Barra and company are attempting to show that GM hasn’t sat back on electrification and the same kind of advanced automotive technologies that wooed Tesla investors. Nobody said the rival automaker’s name during their speech, of course. Of course, they wouldn’t really need to, either. 

“Our goal today is to leave you with a clear understanding of our vision and our strategy for the future,” Barra told investors. “We hope that you believe as we do that General Motors is uniquely positioned to take the industry forward.”

Hopefully, the future looks a little better than the present. General Motors just lost $194 million in its fourth quarter, resulting in a net profit of $6.7 billion for 2019 that takes into account the substantial  amount of money lost due to the prolonged UAW strike (about $2.6 billion). Adjusted earnings before interest and taxes fell 96 percent in Q4 from a year earlier, to $105 million. The company’s profit margin declined 7 points to 0.3 percent as revenue dipped 20 percent to $30.8 billion.

GM currently trades fairly close to the $33 share price debuted in the IPO from 2010. That has left it with a market cap nearing $50 billion, whereas Tesla’s valuation is closer to $140 billion. However, it’s not all roses for the American EV brand. After peaking hard on February 4th, Tesla’s stock fell nearly 18 percent with losses continuing throughout the day. Wednesday will definitely end as the worst percentage decline the stock has endured in years. That’s leading many to believe that Tesla’s valuation is about much more than simply delivering technology — an issue we discussed earlier in the week.

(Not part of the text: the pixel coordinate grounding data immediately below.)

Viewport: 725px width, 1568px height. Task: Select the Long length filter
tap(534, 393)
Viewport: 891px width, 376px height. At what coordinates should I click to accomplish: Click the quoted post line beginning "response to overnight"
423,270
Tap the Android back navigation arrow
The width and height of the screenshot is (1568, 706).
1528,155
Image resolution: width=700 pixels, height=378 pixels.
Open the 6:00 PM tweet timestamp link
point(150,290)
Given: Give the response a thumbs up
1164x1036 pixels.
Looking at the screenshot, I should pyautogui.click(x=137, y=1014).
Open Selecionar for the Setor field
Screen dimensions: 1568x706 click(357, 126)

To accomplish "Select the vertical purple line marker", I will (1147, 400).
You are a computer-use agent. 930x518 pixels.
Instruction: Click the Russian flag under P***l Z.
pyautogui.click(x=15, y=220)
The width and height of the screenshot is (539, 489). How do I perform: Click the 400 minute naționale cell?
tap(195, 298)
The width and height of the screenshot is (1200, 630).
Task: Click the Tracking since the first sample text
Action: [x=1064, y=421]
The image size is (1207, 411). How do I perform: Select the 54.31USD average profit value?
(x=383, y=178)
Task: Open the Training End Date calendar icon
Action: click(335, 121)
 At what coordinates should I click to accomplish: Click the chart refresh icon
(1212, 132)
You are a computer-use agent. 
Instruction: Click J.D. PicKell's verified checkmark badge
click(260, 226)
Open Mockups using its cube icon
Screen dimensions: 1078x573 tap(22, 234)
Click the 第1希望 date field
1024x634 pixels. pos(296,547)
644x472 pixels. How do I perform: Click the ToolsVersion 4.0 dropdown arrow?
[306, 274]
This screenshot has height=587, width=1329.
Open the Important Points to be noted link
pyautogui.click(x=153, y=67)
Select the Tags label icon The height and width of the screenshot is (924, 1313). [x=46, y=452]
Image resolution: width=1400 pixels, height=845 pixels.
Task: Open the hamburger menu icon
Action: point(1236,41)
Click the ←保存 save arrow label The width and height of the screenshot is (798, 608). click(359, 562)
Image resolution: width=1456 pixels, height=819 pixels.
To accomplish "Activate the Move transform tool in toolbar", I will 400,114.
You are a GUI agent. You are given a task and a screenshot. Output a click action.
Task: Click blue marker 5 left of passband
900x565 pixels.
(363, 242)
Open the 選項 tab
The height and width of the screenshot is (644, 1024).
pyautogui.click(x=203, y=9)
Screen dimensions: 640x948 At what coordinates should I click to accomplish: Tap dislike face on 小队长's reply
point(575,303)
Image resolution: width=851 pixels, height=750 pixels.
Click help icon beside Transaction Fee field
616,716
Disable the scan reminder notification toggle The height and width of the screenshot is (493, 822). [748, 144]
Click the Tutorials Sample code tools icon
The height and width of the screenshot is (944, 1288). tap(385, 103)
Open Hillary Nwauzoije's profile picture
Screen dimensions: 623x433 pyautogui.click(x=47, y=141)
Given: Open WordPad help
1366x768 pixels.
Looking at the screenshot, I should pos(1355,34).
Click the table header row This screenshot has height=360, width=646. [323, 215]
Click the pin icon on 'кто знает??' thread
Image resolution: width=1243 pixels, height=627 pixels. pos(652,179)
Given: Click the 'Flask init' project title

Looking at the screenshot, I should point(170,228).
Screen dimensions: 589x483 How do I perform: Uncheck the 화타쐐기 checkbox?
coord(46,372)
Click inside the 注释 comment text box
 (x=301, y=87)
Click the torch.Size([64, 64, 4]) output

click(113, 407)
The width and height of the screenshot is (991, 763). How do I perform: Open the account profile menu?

While GM’s battery tech still seems to be a step or two behind what Elon Musk’s team has managed to offer, its autonomous program is likely years ahead. Despite plenty of developmental hiccups, General Motors is still presumed to be the legacy automaker leading the self-driving charge. And it’s that commitment to technology Barra is hoping to make investors see. Some have already.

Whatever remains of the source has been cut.